• Source extract
4. Fixing Mistakes (optional)

If you want to override the automatically-selected analysis, you can do this in one of two ways:

  1. If some alternate analysis is better, update the value in the column marked 'winner' and the columns for F1-F4. If no good analysis exists, write the number 0 in the winner column and the file will not be collected or aggregated.

  2. If no single analysis is very good, a different analysis can be specified for each formant by putting a different number in each column. For example, analysis 10 could be used for F1, F3 and F4, while analysis 15 could be used for F2.

After changing the winners in the winners.csv file, the third step (get winners) must be run again.

You can also manually edit formant tracks. This can be done by placing copies of the winning formant objects you want to edit in the 'formants_final' subfolder. Make sure they are copies because the winning formant files will be deleted (deletion would not be a big deal as these can be renegerated easily and quickly by repeating step 3 above).

After placing copies of winning formant files into the 'formants_final' subfolder, select the "Fast Track > Edit tracks (folder)..." button. This will loop through each file in the folder. The user has the option of accepting the track, re-tracking, or manually editing. Once the track is accepted, a final copy is saved ('filename_final'), and the 'filename_winner_' version is erased from the subfolder. Optionally, CSV files and images can also be generated at this point.

• Data shown
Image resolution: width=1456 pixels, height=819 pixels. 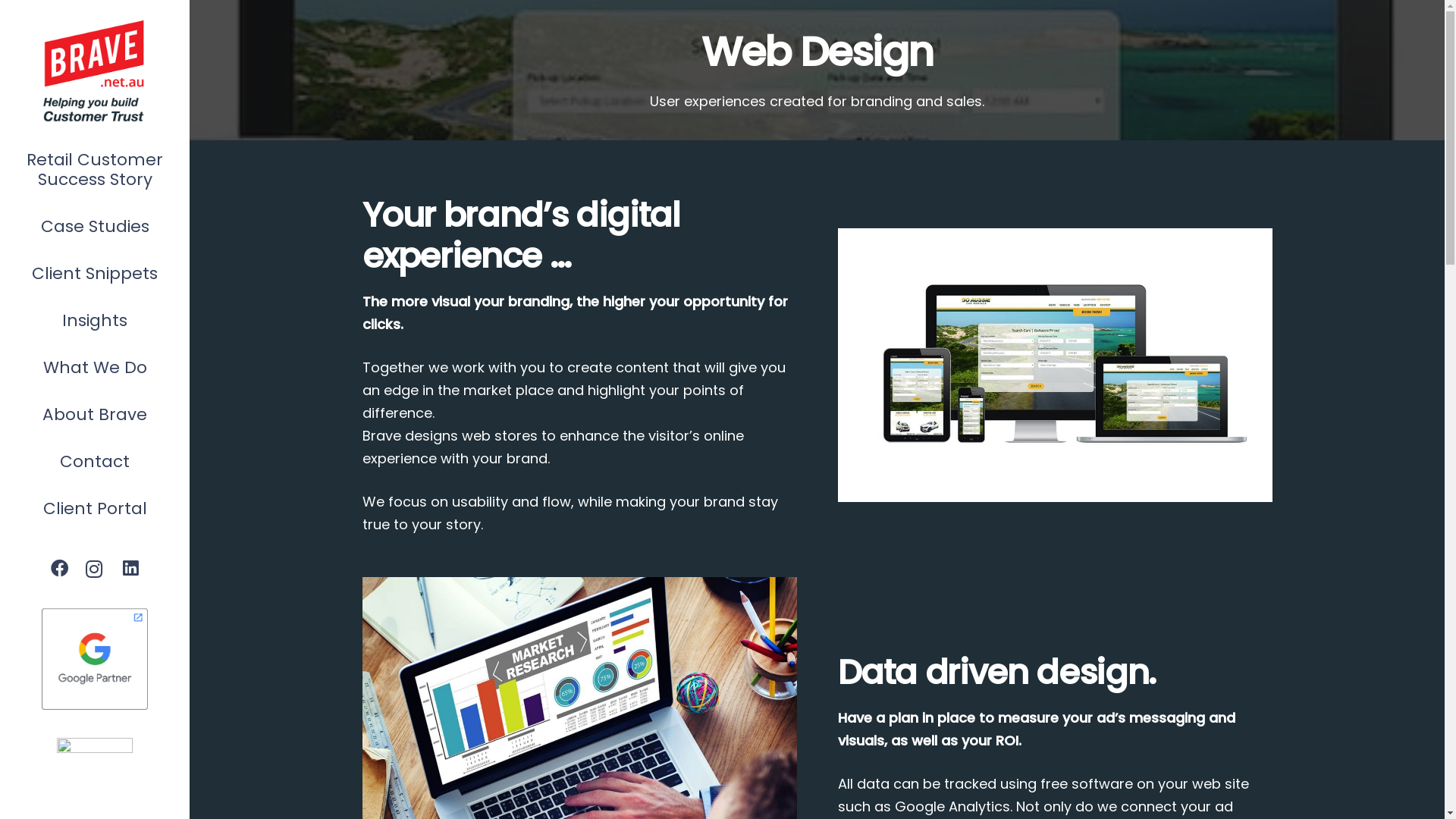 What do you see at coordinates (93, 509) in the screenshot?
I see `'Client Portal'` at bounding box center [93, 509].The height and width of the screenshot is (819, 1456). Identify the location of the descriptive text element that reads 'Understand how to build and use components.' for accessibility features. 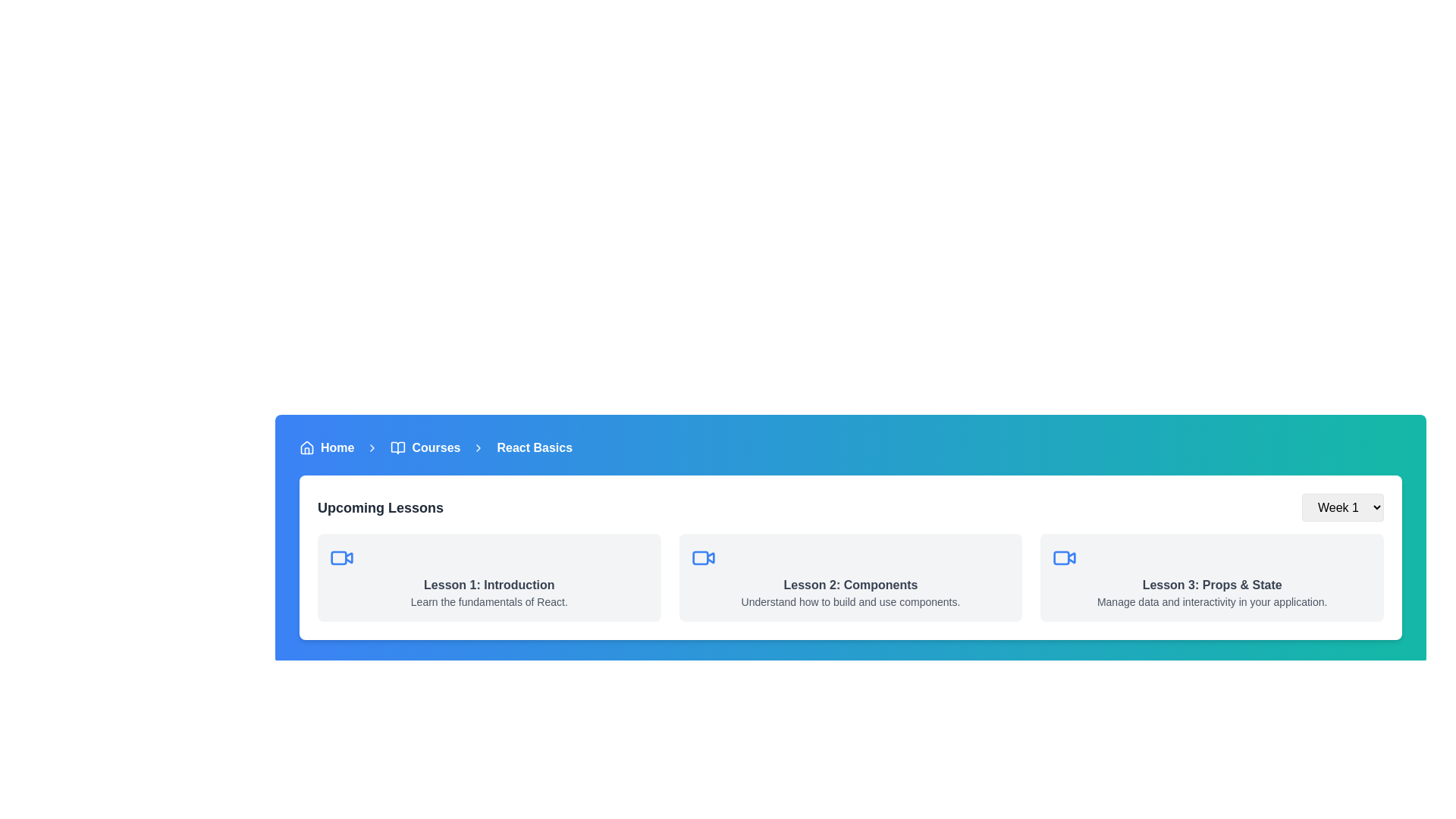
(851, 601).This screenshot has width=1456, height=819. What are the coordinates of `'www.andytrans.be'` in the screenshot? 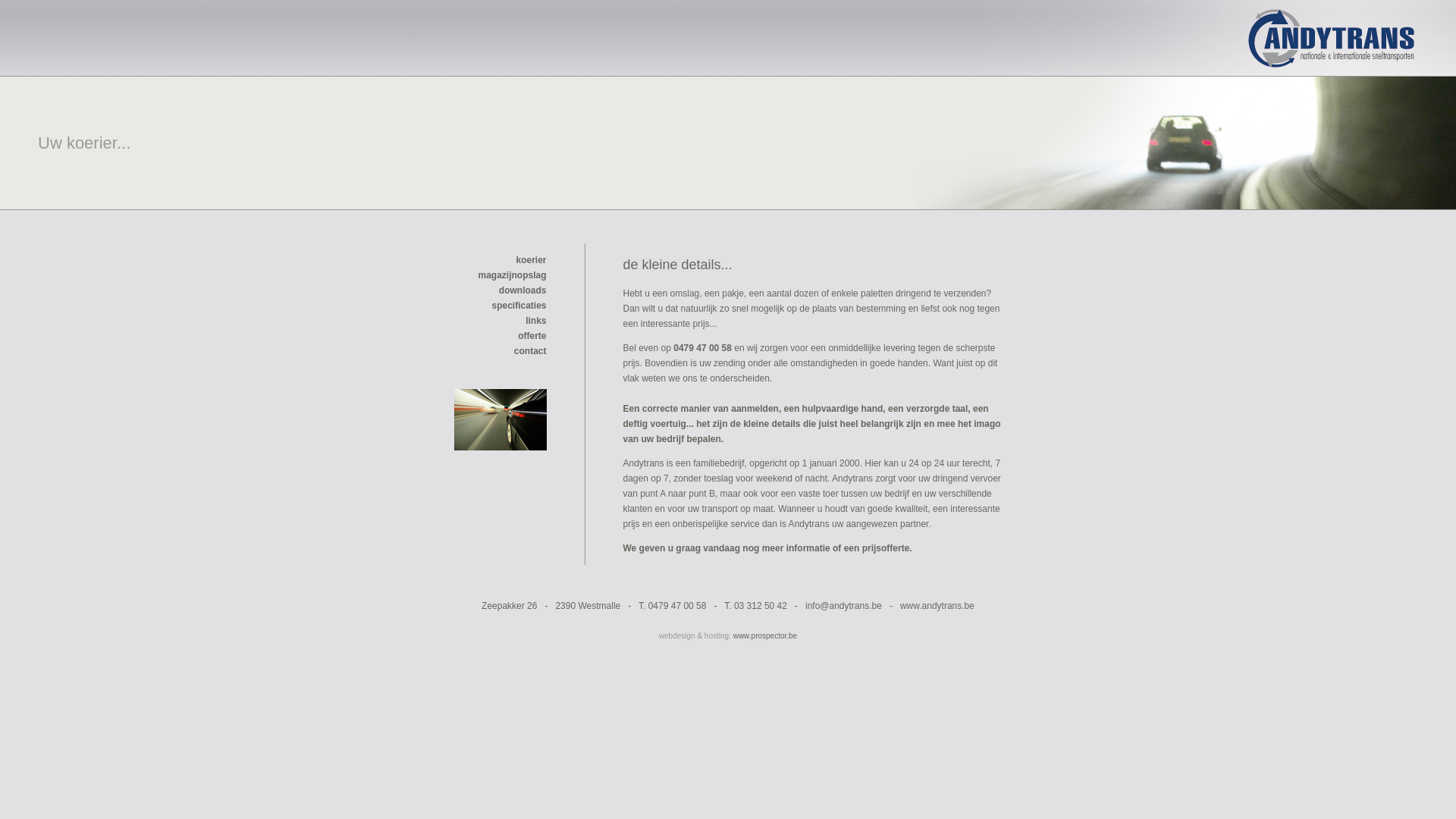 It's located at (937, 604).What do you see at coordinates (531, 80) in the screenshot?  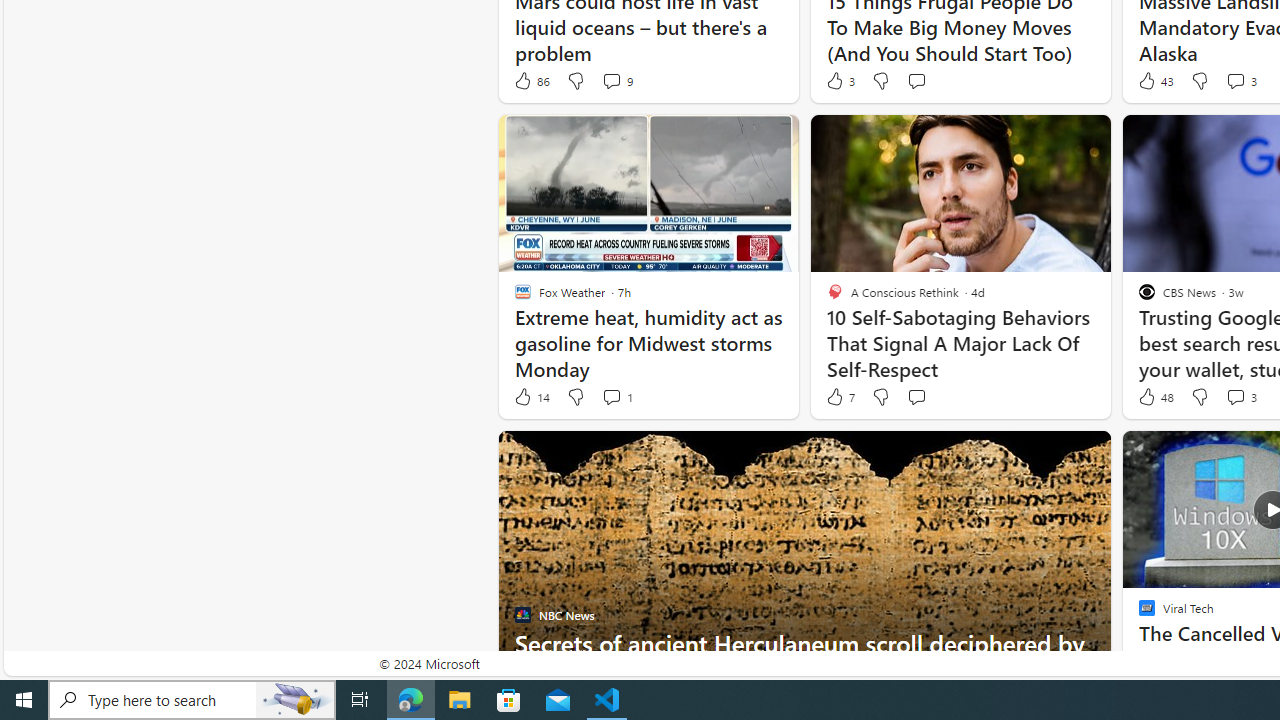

• Exercise A
Restate word for word the part of the Fixing Mistakes section starting with "4. Fixing Mistakes" and going on through "be run again.".
• Exercise B
Decide whether each statement agrees with the Fixing Mistakes section. Answer yes or no, and quote the words of the section that settle it.
(i) Writing 0 in the winner column keeps the file from being collected or aggregated.
(ii) After the winners are changed in the winners.csv file, the first step must be run again.
(iii) Once a track is accepted, the 'filename_winner_' version stays in the subfolder.
• Exercise C
According to the Fixing Mistakes section, what options does the user have for each file as the "Fast Track > Edit tracks (folder)..." button loops through the folder? List them all.
The records are not used in any of this work.

• Full response A
4. Fixing Mistakes (optional)

If you want to override the automatically-selected analysis, you can do this in one of two ways:

  1. If some alternate analysis is better, update the value in the column marked 'winner' and the columns for F1-F4. If no good analysis exists, write the number 0 in the winner column and the file will not be collected or aggregated.

  2. If no single analysis is very good, a different analysis can be specified for each formant by putting a different number in each column. For example, analysis 10 could be used for F1, F3 and F4, while analysis 15 could be used for F2.

After changing the winners in the winners.csv file, the third step (get winners) must be run again.

• Full response B
(i) Yes: "write the number 0 in the winner column and the file will not be collected or aggregated."
(ii) No: "the third step (get winners) must be run again."
(iii) No: "the 'filename_winner_' version is erased from the subfolder."

• Full response C
- accepting the track
- re-tracking
- manually editing